Task brief:
Whenever a line in this data holds the word "will", report that line in full.

Data for analysis:
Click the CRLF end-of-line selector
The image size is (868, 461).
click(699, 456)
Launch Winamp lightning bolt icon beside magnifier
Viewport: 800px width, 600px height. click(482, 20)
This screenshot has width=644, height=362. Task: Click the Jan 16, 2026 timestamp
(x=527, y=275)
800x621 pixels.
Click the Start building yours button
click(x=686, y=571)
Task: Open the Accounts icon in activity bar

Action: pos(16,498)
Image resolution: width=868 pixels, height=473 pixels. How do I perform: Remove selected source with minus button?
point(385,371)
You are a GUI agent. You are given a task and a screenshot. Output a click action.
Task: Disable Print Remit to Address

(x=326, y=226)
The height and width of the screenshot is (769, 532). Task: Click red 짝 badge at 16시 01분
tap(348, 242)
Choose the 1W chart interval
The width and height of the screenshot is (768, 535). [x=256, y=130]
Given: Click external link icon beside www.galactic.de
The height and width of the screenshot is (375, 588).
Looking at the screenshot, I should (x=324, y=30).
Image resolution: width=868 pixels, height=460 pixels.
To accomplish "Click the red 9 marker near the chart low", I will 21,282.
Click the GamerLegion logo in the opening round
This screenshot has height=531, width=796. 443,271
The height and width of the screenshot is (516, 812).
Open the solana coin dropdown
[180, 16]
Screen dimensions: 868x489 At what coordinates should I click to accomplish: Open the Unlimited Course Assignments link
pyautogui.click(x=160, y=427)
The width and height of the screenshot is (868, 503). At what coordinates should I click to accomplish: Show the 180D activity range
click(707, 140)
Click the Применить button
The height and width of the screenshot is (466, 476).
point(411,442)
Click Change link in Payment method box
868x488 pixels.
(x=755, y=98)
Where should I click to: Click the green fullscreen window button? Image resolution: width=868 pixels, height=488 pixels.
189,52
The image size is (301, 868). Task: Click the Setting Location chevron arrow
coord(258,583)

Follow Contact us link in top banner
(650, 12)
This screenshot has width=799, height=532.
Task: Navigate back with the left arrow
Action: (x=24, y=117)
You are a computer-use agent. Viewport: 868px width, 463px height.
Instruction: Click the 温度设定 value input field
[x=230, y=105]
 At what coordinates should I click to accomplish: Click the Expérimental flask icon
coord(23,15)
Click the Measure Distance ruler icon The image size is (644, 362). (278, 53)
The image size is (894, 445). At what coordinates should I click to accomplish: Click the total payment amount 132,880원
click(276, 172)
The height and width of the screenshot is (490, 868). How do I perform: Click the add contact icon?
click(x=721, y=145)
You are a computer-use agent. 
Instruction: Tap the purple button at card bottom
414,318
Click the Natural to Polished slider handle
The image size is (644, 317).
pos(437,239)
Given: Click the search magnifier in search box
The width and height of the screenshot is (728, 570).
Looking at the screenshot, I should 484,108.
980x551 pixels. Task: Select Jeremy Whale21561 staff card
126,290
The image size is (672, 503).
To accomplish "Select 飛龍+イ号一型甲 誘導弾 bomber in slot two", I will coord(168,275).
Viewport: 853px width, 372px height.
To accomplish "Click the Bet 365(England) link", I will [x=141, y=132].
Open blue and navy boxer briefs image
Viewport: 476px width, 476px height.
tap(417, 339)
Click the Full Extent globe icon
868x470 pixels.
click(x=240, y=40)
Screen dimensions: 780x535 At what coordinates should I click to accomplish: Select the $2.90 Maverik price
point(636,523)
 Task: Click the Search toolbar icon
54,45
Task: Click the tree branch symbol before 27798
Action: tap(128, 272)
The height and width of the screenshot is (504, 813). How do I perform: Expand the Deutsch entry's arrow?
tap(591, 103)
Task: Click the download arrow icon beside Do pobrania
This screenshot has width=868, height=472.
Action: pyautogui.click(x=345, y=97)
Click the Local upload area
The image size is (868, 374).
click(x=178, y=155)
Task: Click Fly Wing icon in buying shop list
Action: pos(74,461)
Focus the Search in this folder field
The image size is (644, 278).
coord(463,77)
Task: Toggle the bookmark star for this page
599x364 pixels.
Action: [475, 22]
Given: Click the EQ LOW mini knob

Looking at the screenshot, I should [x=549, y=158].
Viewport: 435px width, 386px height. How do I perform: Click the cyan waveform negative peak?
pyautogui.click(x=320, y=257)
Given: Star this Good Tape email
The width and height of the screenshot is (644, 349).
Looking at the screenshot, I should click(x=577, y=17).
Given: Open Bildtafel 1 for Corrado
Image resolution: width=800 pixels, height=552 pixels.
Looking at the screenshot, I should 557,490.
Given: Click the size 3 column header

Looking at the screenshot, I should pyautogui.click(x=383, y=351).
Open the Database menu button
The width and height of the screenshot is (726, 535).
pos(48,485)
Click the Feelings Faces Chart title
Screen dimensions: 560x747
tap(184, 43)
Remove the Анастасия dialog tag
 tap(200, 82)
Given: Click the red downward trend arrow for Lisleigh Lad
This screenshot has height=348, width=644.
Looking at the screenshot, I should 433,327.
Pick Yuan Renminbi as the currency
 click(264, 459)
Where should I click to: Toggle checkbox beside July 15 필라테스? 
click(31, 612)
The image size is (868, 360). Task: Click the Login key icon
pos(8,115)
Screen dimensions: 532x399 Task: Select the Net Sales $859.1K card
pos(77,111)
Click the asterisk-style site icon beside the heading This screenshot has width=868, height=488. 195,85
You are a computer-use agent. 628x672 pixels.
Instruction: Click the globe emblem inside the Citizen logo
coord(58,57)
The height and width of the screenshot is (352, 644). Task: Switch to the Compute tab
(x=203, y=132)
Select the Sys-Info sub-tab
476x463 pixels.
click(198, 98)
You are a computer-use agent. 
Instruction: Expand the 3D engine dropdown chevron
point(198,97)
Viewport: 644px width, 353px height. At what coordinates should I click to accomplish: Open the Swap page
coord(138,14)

Answer area:
To accomplish "Click the red 9 marker near the chart low", I will 21,282.
To accomplish "Select 飛龍+イ号一型甲 誘導弾 bomber in slot two", I will coord(168,275).
To accomplish "Click the Bet 365(England) link", I will [x=141, y=132].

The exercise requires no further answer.